From the material below, please set down exactly the lines starting with the one with "Where should I" and going on through the one with "Task: Open the", without a single picture.

── DATASET EXTRACT ──

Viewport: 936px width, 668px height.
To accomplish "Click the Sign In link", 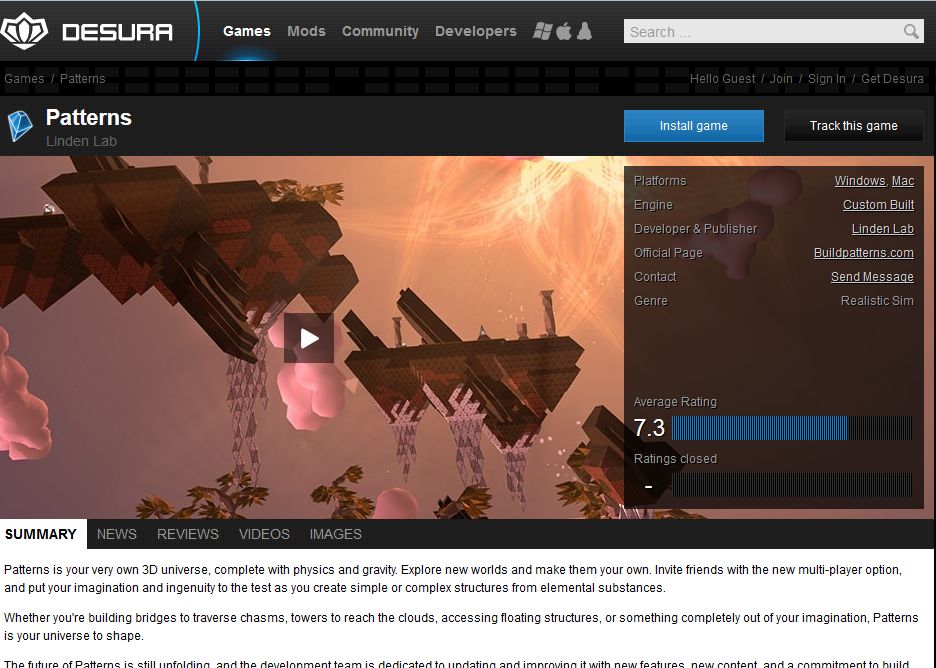I will pyautogui.click(x=826, y=79).
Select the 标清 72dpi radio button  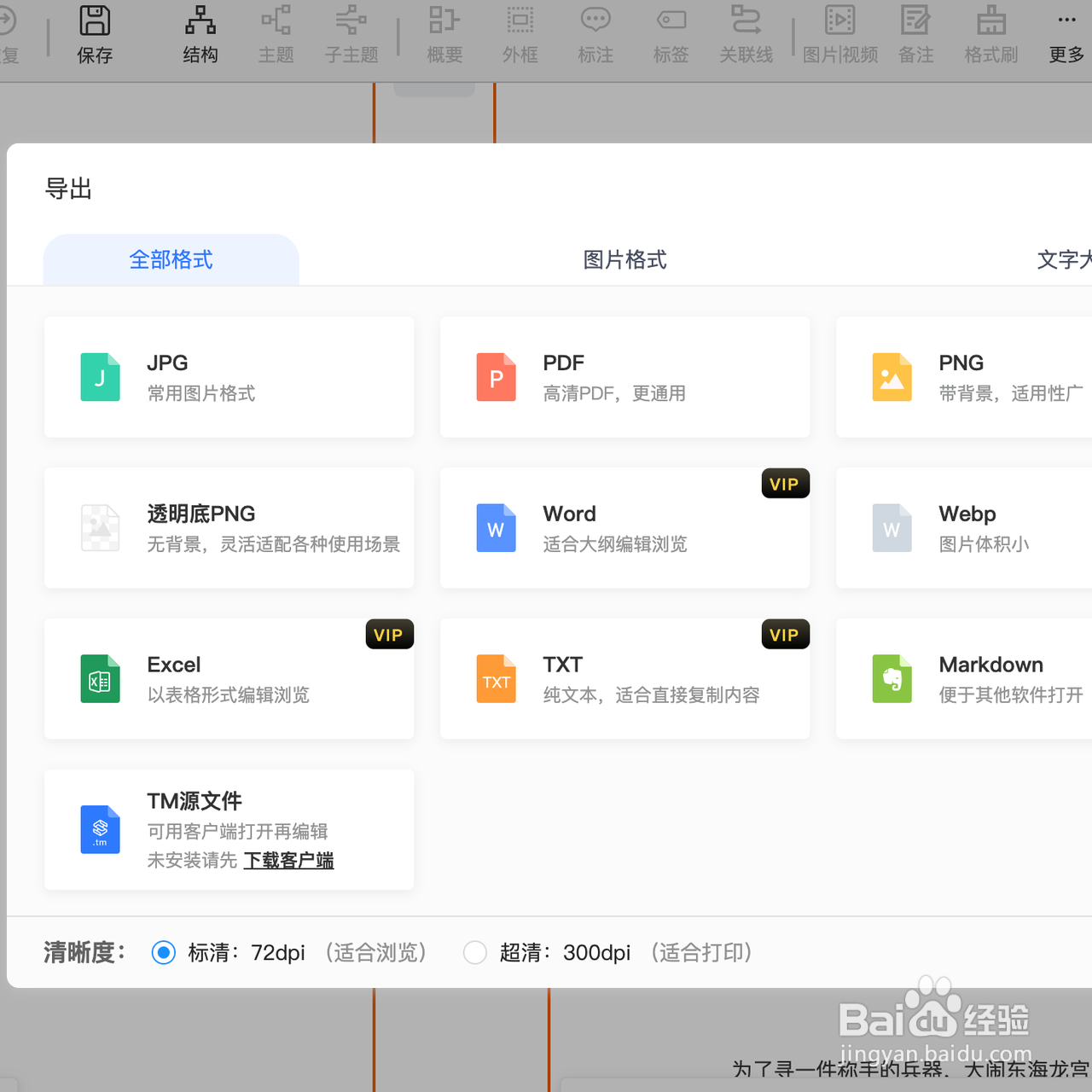[x=163, y=952]
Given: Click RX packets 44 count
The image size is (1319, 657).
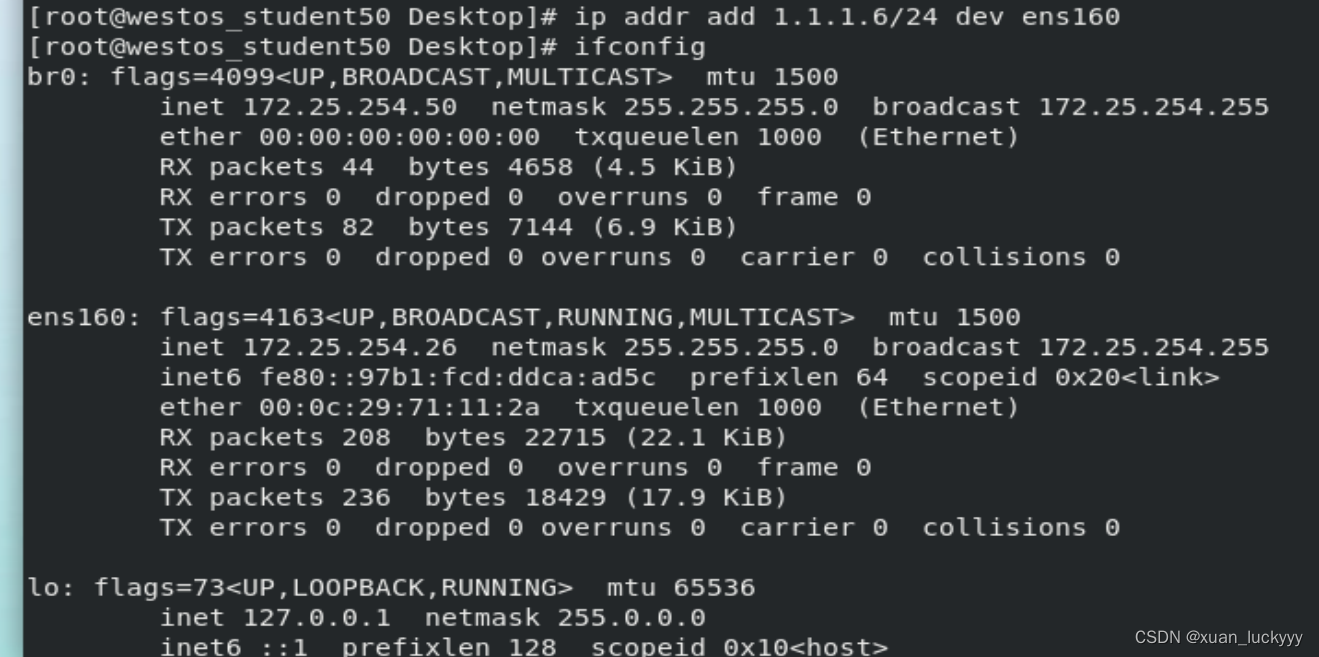Looking at the screenshot, I should coord(357,167).
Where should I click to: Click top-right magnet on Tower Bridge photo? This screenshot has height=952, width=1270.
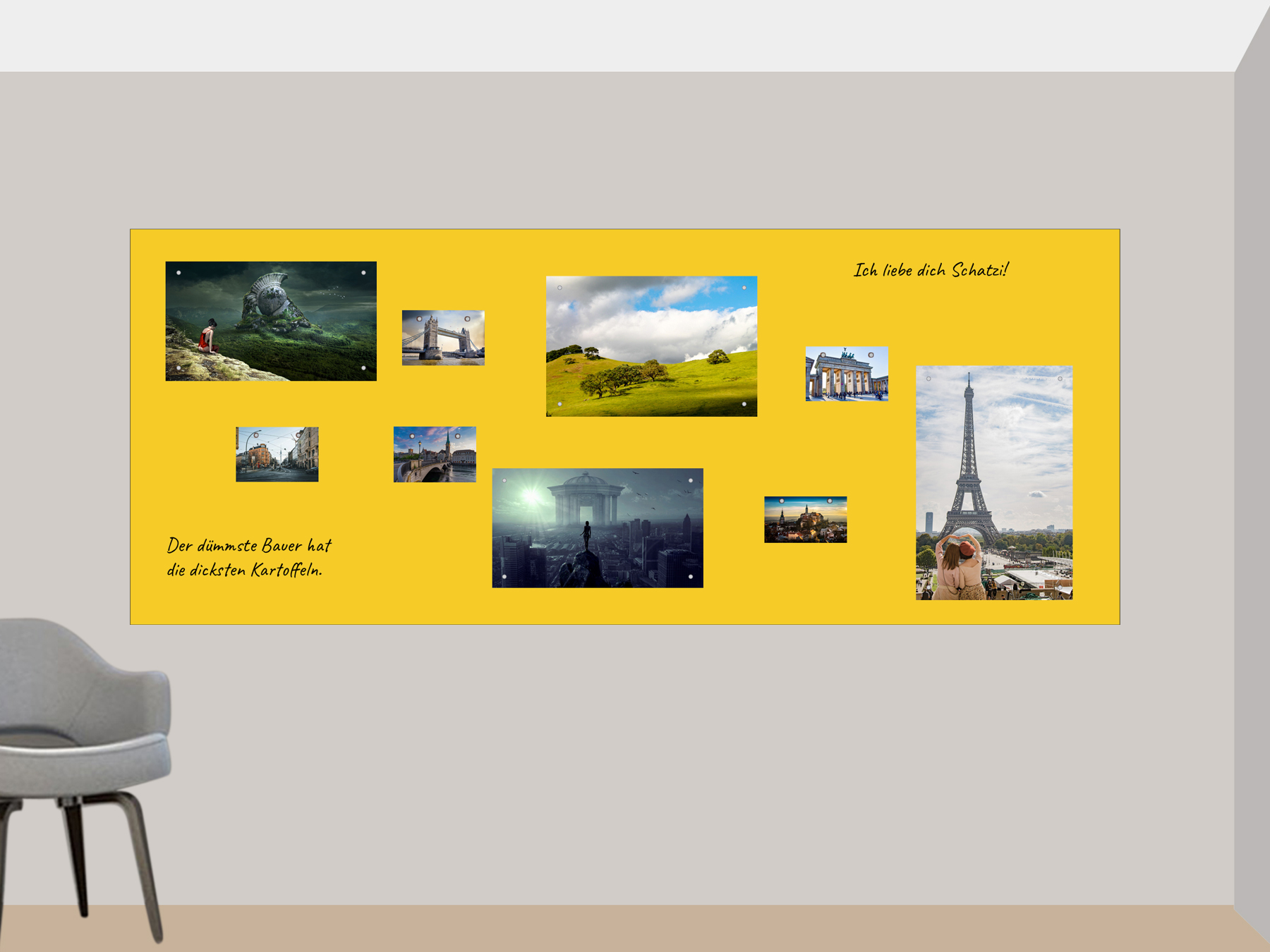[467, 319]
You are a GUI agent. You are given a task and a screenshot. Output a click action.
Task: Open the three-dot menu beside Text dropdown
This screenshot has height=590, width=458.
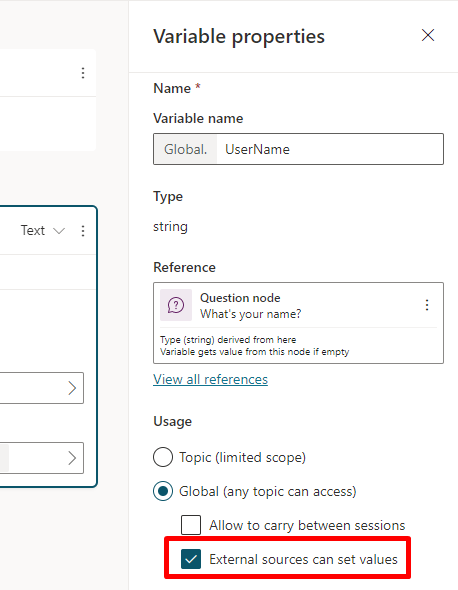83,231
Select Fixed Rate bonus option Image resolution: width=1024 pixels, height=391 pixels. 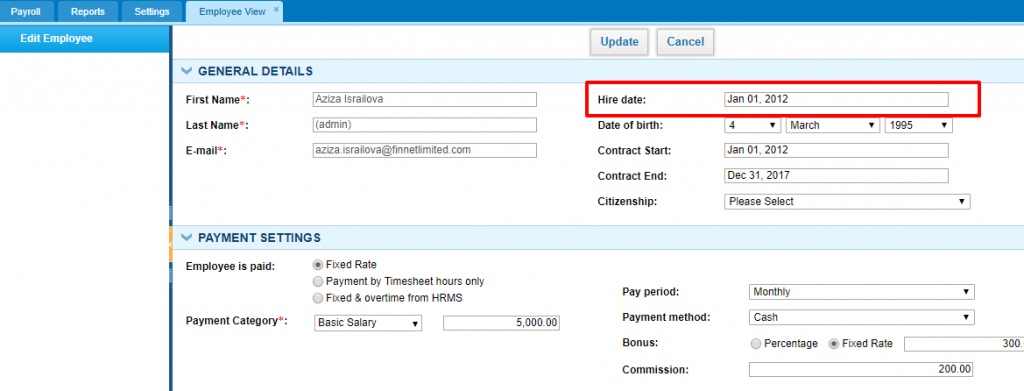coord(834,343)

───

**EXPECTED ANSWER:**
Where should I click to: Click top-right magnet on Tower Bridge photo? This screenshot has height=952, width=1270.
[467, 319]
You are a GUI agent. You are given a task and a screenshot. Output a click action.
Task: Open the three-dot menu beside Text dropdown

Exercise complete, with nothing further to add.